LLM Resume Agent

Link to GitHub Repo
Project Motivation and Overview
I built this website to create an interactive way to engage with my resume. After conversations with friends I had the idea to use a LLM (Large Language Model) to  filter and retrieve relevant information answering all questions in one place.

The current version of the chatbot runs the Meta-Llama-3-8B-Instruct model hosted with Modal. A vector-based document retrieval system is used to retrieve relevent context.

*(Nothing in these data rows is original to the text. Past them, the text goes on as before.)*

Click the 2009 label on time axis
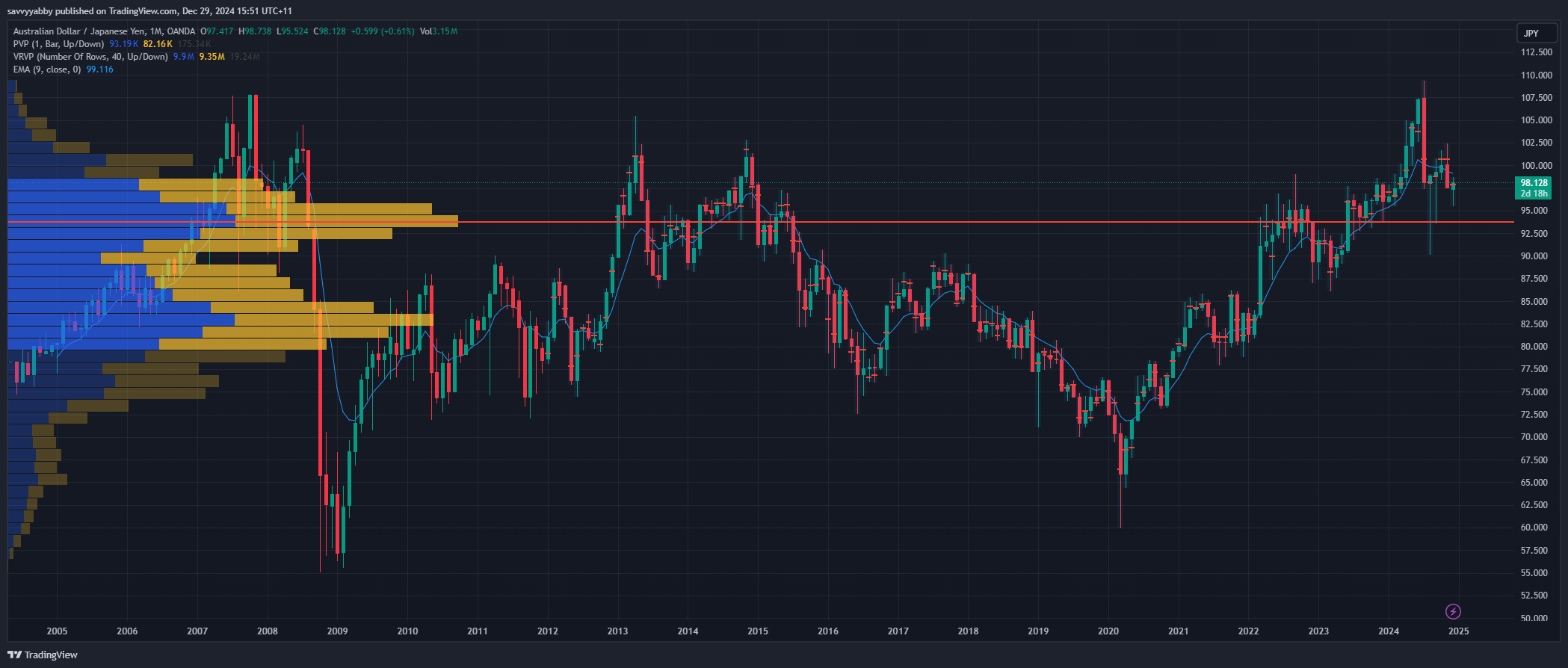 337,631
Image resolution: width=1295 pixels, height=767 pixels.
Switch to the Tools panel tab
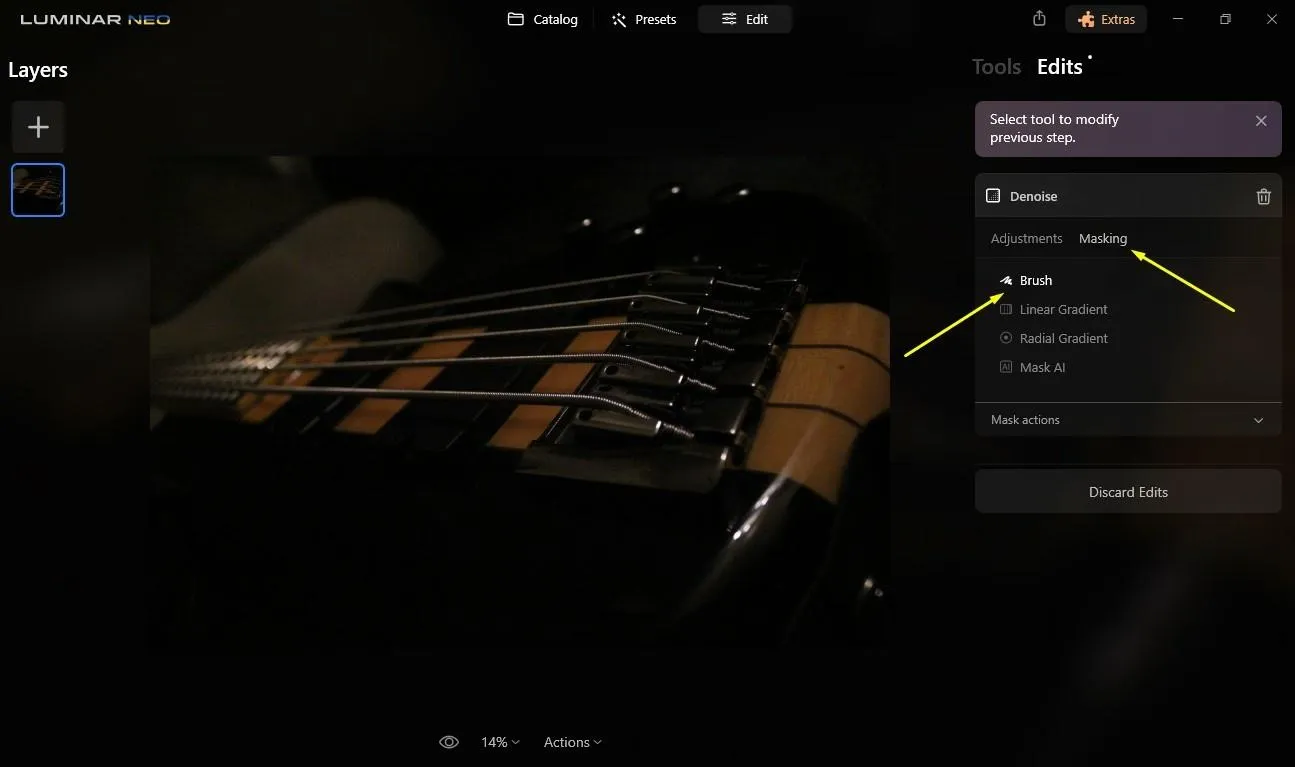(996, 67)
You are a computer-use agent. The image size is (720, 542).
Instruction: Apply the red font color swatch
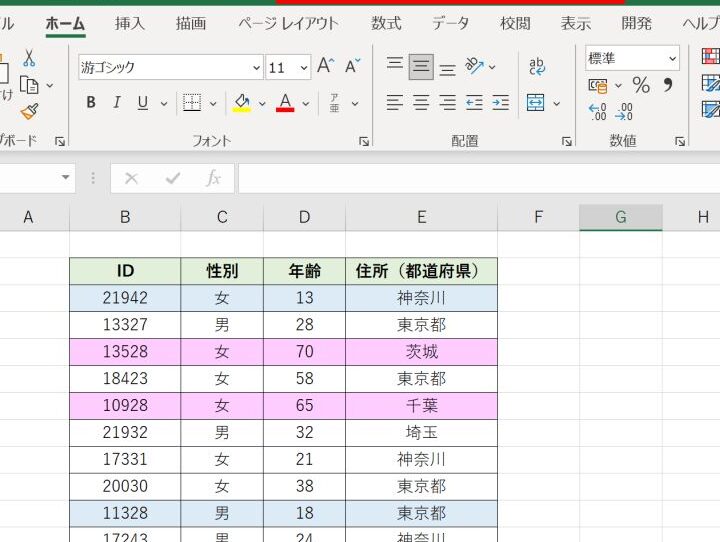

Responses are guided with prompt engineering with final answers returned to the user (You!)
Key Skills
This project leverages Modal for deployment and NVIDIA TensorRT-LLM for accelerated inference with the Meta-Llama-3-8B-Instruct model. I engineered the core Python-based pipeline, which included quantizing the Llama 3 model to FP8, building an optimized TensorRT-LLM engine, and creating a FAISS vector index from local document embeddings generated by Sentence Transformers (all-MiniLM-L6-v2). Additionally, I integrated the chatbot with my Webflow website, ensuring seamless user interaction while maintaining structured and precise resume data retrieval.
Explore my work, projects, and educational experience with this chatbot, powered by a locally hosted LLM. You can select a pre-written question or type your own to get relevant, context-aware answers.